Right now i'm permanently part of a group project at school and i dread every second of it. It's hard for me to know what i exactly have to do because i don't really speak with anyone and on top of that it feels like i'm not even part of the group they dont involve me in anything i would constantly have to ask what's going on and what to do witch i don't do because of my anxiety so most of the time its like i blend into the wall and don't exist. It's taking a toll on my school performance, i'm really contemplating on quitting this school.


----------



## lyric (Aug 21, 2011)

Mello said:


> Right now i'm permanently part of a group project at school and i dread every second of it. It's hard for me to know what i exactly have to do because i don't really speak with anyone and on top of that it feels like i'm not even part of the group they dont involve me in anything i would constantly have to ask what's going on and what to do witch i don't do because of my anxiety so most of the time its like i blend into the wall and don't exist. It's taking a toll on my school performance, i'm really contemplating on quitting this school.


Whatever you do, don't quit school entirely. If transferring is what will help you, great. But don't drop out all together. And yeah, that's what I hate most about group projects.


----------



## 0lly (Aug 3, 2011)

I'm nervous about them too, I've got three this year. I do physics, so it should just be nice solitary maths. But this semester, they've decided that physics students would benefit from "_professional skills_" i.e. how to give presentations, job interviews etc. So they are making us attend lessons about group work, presentational skills and other stuff and then put it into practice by doing group presentations! GRR.... I just want to learn ****ing physics! Thats what I pay for! I don't pay to be lectured about being _professional_ and _communicative_! :sigh


----------



## 0lly (Aug 3, 2011)

Mello said:


> Right now i'm permanently part of a group project at school and i dread every second of it. It's hard for me to know what i exactly have to do because i don't really speak with anyone and on top of that it feels like i'm not even part of the group they dont involve me in anything i would constantly have to ask what's going on and what to do witch i don't do because of my anxiety so most of the time its like i blend into the wall and don't exist. It's taking a toll on my school performance, i'm really contemplating on quitting this school.


Tell your school about SA/depression.


----------



## lonelyjew (Jan 20, 2010)

Ugh, I hated group projects, but honestly not because of SA. I never made much attempts at making friends with partners, and kept the relationships professional, but for the vast majority of my classes, I basically would get frustrated with everyone who didn't care to get an A, and would end up doing all of the work myself. If you're willing to do that, you can at least minimize contact with your group members because they'll be more than happy to take it easy.


----------



## Mello (Oct 1, 2009)

0lly said:


> Tell your school about SA/depression.


I can never do that I'm way to anxiece.


----------



## 0lly (Aug 3, 2011)

Mello said:


> I can never do that I'm way to anxiece.

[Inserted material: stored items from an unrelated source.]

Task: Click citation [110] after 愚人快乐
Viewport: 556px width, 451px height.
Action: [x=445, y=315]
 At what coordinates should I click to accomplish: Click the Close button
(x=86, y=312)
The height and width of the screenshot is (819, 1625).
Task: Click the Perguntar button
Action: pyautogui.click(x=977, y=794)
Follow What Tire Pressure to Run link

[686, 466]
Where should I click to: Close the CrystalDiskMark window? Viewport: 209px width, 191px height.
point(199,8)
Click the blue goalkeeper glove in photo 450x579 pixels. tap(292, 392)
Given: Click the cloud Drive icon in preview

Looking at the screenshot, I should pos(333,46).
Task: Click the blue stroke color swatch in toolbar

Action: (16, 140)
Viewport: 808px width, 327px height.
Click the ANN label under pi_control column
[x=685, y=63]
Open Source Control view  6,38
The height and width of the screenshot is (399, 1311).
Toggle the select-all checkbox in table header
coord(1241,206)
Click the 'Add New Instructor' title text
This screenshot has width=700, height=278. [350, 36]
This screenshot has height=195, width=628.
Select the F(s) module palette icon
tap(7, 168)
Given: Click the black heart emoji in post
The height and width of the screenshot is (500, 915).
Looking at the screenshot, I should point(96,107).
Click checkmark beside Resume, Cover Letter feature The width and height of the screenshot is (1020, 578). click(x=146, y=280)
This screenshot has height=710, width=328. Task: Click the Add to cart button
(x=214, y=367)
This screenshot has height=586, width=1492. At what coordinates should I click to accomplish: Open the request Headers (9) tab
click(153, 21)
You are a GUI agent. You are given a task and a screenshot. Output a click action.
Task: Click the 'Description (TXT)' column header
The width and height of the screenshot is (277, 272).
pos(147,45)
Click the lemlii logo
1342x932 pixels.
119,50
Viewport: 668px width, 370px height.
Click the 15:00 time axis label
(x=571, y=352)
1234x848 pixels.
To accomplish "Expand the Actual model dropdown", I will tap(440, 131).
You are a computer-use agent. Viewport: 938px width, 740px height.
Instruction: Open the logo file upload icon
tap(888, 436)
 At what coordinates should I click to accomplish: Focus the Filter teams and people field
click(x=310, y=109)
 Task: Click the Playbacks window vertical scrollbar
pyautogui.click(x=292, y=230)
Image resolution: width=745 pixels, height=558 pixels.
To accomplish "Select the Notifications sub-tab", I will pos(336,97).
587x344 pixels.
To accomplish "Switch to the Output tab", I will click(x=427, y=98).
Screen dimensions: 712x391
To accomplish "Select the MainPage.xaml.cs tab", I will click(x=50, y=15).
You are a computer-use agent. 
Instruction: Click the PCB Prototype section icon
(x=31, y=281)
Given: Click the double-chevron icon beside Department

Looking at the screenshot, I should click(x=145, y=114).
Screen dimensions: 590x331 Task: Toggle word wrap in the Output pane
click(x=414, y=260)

I find it very hard talking to my school too. Therefore I tend to communicate anything I need to by email. Even that makes me anxious, but its easier nonetheless. If you're still thinking of quitting, then you've nothing to lose by sending an honest email explaining your situation. Its what I did and things have gotten a little better now.


----------



## Mello (Oct 1, 2009)

0lly said:


> I find it very hard talking to my school too. Therefore I tend to communicate anything I need to by email. Even that makes me anxious, but its easier nonetheless. If you're still thinking of quitting, then you've nothing to lose by sending an honest email explaining your situation. Its what I did and things have gotten a little better now.


Yea your right I haven't told any of the schools I've been on about my anxiety. And I don't want them to think that that's the only reason for quitting because they're many more reasons.


----------



## Mello (Oct 1, 2009)

lyric555 said:


> Whatever you do, don't quit school entirely. If transferring is what will help you, great. But don't drop out all together. And yeah, that's what I hate most about group projects.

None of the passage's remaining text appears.